◆ Given problem A ◆
Swap "dropdown" for "drop-down menu" in the listing, from its first line through the line containing "click(308, 769)", and write those lines out again with nothing else changed.

---------------

SLC 2016: Iron Gate finally comes falling down (Commentary)

SLC resultBy Manoj Karki / Kathmandu: The results of the School Leaving Certificate (SLC) examinations were something that hundreds of thousands of students and their parents early awaited at the end of every academic year in the country.

With the SLC results almost deciding the fate of a student’s future as far as their eligibility to higher education was concerned, it was indeed something that students, teachers and parents alike longed for. And the results would always bring happiness as well as sorrows to the face of students and their parents, with a majority of students in Nepal facing the brunt of the numerical grading system. Pass percentage was on an average forty percent, and a significant number of students from community or government schools failed to go through what was then dubbed the ‘Iron Gate’.

The reaction to the results however in 2016 was totally different, with the government introducing the Grade Point Average or GPA system. The GPA system was a departure from the previously practiced ‘pass or fail’, ‘first or second or third division’ system. The new system was introduced almost after eight decades of practising the old system based on marks or numbers.

As a result of the new system, in theory none of the 615,553 students including from the regular and exempted category that appeared in SLC examinations 2016 ‘failed’. Though those passing with ‘D’ and ‘E’ grades would not be eligible to pursue higher secondary education in subjects like science, they could still take up vocational subjects under the technical stream. The students were categorized from outstanding (with GPA of 4.0) to very inefficient (GPA of 0.8) under the new category, thereby putting an end to the discrimination between the students based on the scores they received in the exams.

---------------

◆ Given problem B ◆
Repeat the SLC 2016 commentary above in full, word for word.

[Listing for locating described items]
---------------

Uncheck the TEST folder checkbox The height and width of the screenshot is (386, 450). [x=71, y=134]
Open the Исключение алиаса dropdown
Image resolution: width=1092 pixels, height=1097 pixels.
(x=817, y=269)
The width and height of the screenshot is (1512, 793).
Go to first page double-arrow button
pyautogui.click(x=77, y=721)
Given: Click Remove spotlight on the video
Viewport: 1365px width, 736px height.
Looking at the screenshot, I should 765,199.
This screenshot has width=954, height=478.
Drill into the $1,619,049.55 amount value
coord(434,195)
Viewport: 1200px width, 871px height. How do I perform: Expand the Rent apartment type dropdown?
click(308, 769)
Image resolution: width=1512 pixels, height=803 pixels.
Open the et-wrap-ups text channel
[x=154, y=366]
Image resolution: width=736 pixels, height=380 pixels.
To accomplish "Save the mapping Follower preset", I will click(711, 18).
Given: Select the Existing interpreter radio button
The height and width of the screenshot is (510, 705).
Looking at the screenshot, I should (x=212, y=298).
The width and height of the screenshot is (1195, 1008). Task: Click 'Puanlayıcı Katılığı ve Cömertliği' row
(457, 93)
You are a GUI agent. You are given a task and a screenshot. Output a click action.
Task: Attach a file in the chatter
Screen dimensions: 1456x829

---------------

◆ Solution A ◆
Uncheck the TEST folder checkbox The height and width of the screenshot is (386, 450). [x=71, y=134]
Open the Исключение алиаса drop-down menu
Image resolution: width=1092 pixels, height=1097 pixels.
(x=817, y=269)
The width and height of the screenshot is (1512, 793).
Go to first page double-arrow button
pyautogui.click(x=77, y=721)
Given: Click Remove spotlight on the video
Viewport: 1365px width, 736px height.
Looking at the screenshot, I should 765,199.
This screenshot has width=954, height=478.
Drill into the $1,619,049.55 amount value
coord(434,195)
Viewport: 1200px width, 871px height. How do I perform: Expand the Rent apartment type drop-down menu?
click(308, 769)

◆ Solution B ◆
SLC 2016: Iron Gate finally comes falling down (Commentary)

SLC resultBy Manoj Karki / Kathmandu: The results of the School Leaving Certificate (SLC) examinations were something that hundreds of thousands of students and their parents early awaited at the end of every academic year in the country.

With the SLC results almost deciding the fate of a student’s future as far as their eligibility to higher education was concerned, it was indeed something that students, teachers and parents alike longed for. And the results would always bring happiness as well as sorrows to the face of students and their parents, with a majority of students in Nepal facing the brunt of the numerical grading system. Pass percentage was on an average forty percent, and a significant number of students from community or government schools failed to go through what was then dubbed the ‘Iron Gate’.

The reaction to the results however in 2016 was totally different, with the government introducing the Grade Point Average or GPA system. The GPA system was a departure from the previously practiced ‘pass or fail’, ‘first or second or third division’ system. The new system was introduced almost after eight decades of practising the old system based on marks or numbers.

As a result of the new system, in theory none of the 615,553 students including from the regular and exempted category that appeared in SLC examinations 2016 ‘failed’. Though those passing with ‘D’ and ‘E’ grades would not be eligible to pursue higher secondary education in subjects like science, they could still take up vocational subjects under the technical stream. The students were categorized from outstanding (with GPA of 4.0) to very inefficient (GPA of 0.8) under the new category, thereby putting an end to the discrimination between the students based on the scores they received in the exams.